Indringend EU-debat over noodzaak chemische veiligheidsregels
Alle beelden op deze pagina zijn AI gegenereerd
Er is een cruciale wedstrijd gaande voor de toekomst van Europa, een wedstrijd die bepaalt hoeveel ruimte er moet worden gegeven aan innovatie, hoeveel aan de bescherming van gezondheid en milieu, en hoeveel aan industrieel concurrentievermogen. Een evenwicht dat fragieler leek dan ooit in Brussel, op het hoofdkwartier van het Europees Parlement, toen op 14 oktober een debat werd georganiseerd door de Fractie Europese Conservatieven en Hervormers (ECR) tussen ECHA – het Europees Agentschap voor Chemische Stoffen – de Europese Commissie en vertegenwoordigers van de industrie, getiteld ‘Regelgeving, Veiligheid en Concurrentievermogen: De rol van ECHA in de Europese industrie en het milieu’.
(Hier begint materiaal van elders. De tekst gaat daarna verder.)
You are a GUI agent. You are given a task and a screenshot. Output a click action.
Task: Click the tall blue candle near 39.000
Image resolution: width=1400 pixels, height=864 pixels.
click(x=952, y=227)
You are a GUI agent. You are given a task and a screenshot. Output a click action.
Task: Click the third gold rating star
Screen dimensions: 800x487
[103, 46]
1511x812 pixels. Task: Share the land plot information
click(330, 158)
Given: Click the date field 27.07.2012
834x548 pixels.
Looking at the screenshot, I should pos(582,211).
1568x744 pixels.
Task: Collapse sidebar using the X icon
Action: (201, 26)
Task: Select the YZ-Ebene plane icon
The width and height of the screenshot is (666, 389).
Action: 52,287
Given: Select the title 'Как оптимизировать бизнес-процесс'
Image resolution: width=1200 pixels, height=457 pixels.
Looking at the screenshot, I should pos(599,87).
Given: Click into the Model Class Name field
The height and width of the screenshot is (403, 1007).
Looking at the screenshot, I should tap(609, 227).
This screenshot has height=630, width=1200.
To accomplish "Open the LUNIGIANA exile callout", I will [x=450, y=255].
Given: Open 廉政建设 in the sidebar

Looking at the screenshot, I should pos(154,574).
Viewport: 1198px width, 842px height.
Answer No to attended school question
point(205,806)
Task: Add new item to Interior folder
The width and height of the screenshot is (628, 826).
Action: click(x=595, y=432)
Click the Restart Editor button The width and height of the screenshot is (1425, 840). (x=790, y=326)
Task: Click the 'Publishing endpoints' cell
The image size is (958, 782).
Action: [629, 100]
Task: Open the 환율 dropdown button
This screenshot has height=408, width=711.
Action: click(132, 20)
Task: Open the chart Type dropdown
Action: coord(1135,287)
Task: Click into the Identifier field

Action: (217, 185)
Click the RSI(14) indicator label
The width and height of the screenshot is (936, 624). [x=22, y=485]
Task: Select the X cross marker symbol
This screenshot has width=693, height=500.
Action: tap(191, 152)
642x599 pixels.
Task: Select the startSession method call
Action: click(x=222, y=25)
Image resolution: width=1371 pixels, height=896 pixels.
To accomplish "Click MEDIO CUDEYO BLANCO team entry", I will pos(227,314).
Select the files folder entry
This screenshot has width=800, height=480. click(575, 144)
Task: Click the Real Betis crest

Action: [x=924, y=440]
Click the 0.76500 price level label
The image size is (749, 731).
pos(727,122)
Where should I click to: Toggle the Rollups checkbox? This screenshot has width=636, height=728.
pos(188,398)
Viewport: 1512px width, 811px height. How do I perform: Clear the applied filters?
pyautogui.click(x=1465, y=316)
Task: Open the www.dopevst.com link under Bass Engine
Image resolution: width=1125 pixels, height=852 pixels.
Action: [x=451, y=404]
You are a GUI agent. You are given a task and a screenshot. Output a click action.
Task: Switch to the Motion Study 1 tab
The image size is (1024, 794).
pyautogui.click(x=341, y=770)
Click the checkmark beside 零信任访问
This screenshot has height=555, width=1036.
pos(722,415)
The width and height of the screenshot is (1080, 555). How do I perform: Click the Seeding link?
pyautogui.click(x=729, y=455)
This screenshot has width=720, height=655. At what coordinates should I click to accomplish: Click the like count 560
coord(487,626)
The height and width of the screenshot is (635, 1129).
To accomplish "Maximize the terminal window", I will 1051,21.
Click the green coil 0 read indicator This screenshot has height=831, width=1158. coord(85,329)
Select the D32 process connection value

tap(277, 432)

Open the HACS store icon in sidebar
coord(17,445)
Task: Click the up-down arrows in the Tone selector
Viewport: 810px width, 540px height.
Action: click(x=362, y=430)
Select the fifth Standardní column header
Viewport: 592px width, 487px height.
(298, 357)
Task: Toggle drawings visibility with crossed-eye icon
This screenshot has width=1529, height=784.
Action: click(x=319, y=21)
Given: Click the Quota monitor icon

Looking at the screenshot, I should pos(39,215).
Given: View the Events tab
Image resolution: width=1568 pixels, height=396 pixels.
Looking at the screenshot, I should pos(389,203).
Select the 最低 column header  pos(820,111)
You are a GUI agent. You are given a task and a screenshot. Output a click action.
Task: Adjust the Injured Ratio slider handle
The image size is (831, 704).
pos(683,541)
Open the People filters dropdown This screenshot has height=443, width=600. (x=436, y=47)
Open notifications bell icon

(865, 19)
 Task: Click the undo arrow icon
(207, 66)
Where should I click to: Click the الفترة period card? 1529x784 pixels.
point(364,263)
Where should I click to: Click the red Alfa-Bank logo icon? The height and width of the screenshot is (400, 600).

Technische scheidsrechter in politiek veld
‘ECHA is geen wetgever, maar een centrum van wetenschappelijke expertise’, maakte uitvoerend directeur van het agentschap Sharon McGuinness, vanaf het begin duidelijk. ‘Het is de taak van het agentschap om de Europese regels voor chemische stoffen te handhaven en ervoor te zorgen dat elk product dat op de markt wordt gebracht, op een veilige manier wordt beoordeeld en beheerd. We willen afdwingbare, op wetenschap gebaseerde en voorspelbare wetten. We hebben geen méér regels nodig, we hebben betere regels nodig’, benadrukte ze. Vervolgens zinspeelde ze op een paradigmaverschuiving: meer transparantie, meer digitalisering en risicobeoordeling met integratie van nieuwe tools voor kunstmatige intelligentie. Het doel moet zijn om te vereenvoudigen zonder te verzwakken: ‘Vereenvoudiging betekent niet dat de bescherming wordt ingeperkt, maar dat het systeem effectiever wordt voor burgers en bedrijven.’
Bescherming, maar geen verlamming
De REACH-verordening (Registratie, Evaluatie, Autorisatie en Restrictie van Chemische stoffen) vormt de ruggengraat van het Europese chemische beleid. Producenten en importeurs van chemische stoffen moeten deze registreren en hun veiligheid aantonen. De verordening wordt wereldwijd als een model beschouwd, maar is ook een doolhof voor bedrijven. Zozeer zelfs dat de Europese Commissie heeft ingegrepen door de publicatie van de voorgestelde ingrijpende wijzigingen te vervroegen om de handhaving te vereenvoudigen, te moderniseren en te versterken.
Dilemma
Europarlementariër Petro Fiocchi (ECR), contactpersoon van het Europees Parlement bij ECHA en gastheer van de bijeenkomst, waarschuwde nadrukkelijk: ‘Vereenvoudiging mag niet betekenen dat er meer verboden worden. We moeten de regels begrijpelijker maken en ervoor zorgen dat degenen die zich eraan houden, niet worden gestraft.’ Fiocchi onderstreepte vervolgens een reëel risico: ‘Als we een stof in Europa verbieden, maar vervolgens producten importeren die deze stof bevatten, verplaatsen we alleen maar de vervuiling, niet de vermindering ervan.’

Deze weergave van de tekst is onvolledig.